Il processo sui depistaggi

In settimana, giovedì, è attesa anche la sentenza del processo sui presunti depistaggi sul caso, che vede imputati altri otto carabinieri accusati, a vario titolo, di reati che vanno dal falso, all’omessa denuncia, la calunnia e il favoreggiamento: si tratta del generale Alessandro Casarsa, che nel 2009 era alla guida del gruppo Roma, il colonnello Lorenzo Sabatino, ex capo del Reparto operativo della capitale, Massimiliano Labriola Colombo, ex comandante della stazione di Tor Sapienza, dove Cucchi venne portato dopo il pestaggio, Francesco Di Sano, che a Tor Sapienza era in servizio quando arrivò il geometra, Francesco Cavallo all’epoca dei fatti capufficio del comando del Gruppo carabinieri Roma, il maggiore Luciano Soligo, ex comandante della compagnia Talenti Montesacro, Tiziano Testarmata, ex comandante della quarta sezione del nucleo investigativo, e il carabiniere Luca De Ciani.

I fatti

Stefano Cucchi venne arrestato 15 ottobre del 2009 in via Lemonia, a ridosso del parco degli Acquedotti, perché sorpreso con 28 grammi di hashish e qualche grammo di cocaina.

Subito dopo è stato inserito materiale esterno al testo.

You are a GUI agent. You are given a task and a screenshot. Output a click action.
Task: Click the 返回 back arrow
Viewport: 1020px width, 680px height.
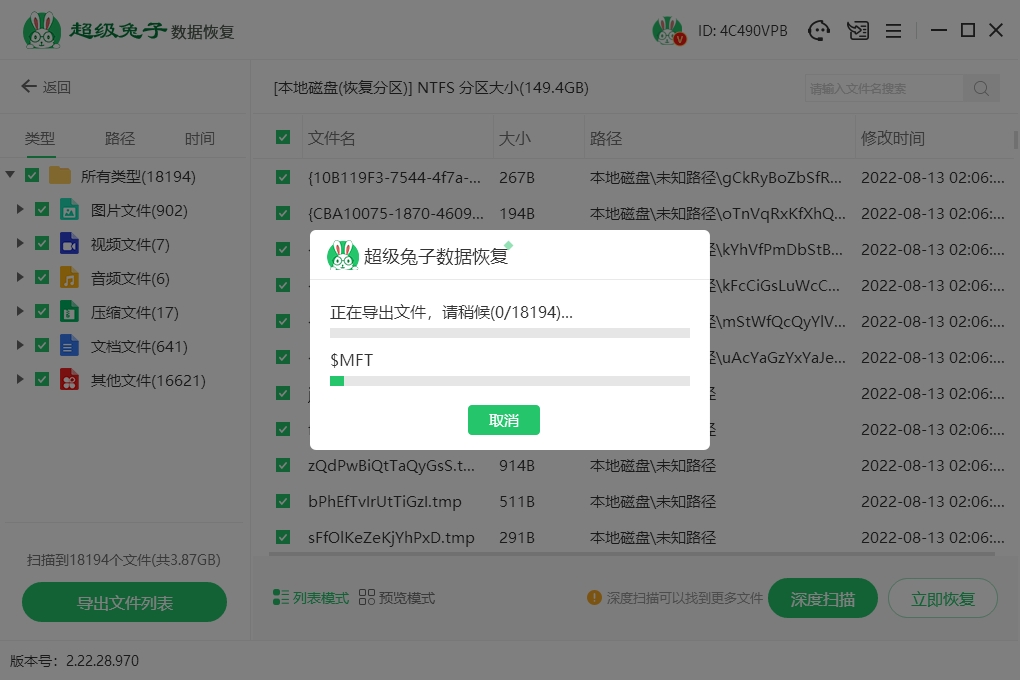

La mattina successiva, nell’udienza del processo per direttissima, il 31enne aveva difficoltà a camminare e parlare e mostrava evidenti ematomi agli occhi e al volto che non erano presenti la sera prima. Venne rinchiuso nel carcere di Regina Coeli, ma le sue condizioni di salute peggiorarono rapidamente e, il 17, venne trasportato all’ospedale Fatebenefratelli per essere visitato. Chiaro il referto: lesioni ed ecchimosi alle gambe e al viso, frattura della mascella, emorragia alla vescica, lesioni al torace e due fratture alla colonna vertebrale. I medici ne chiesero il ricovero che lui rifiutò, tanto da essere rimandato in carcere per poi essere ricoverato di nuovo, presso l’ospedale Sandro Pertini, dove morì il 22 ottobre.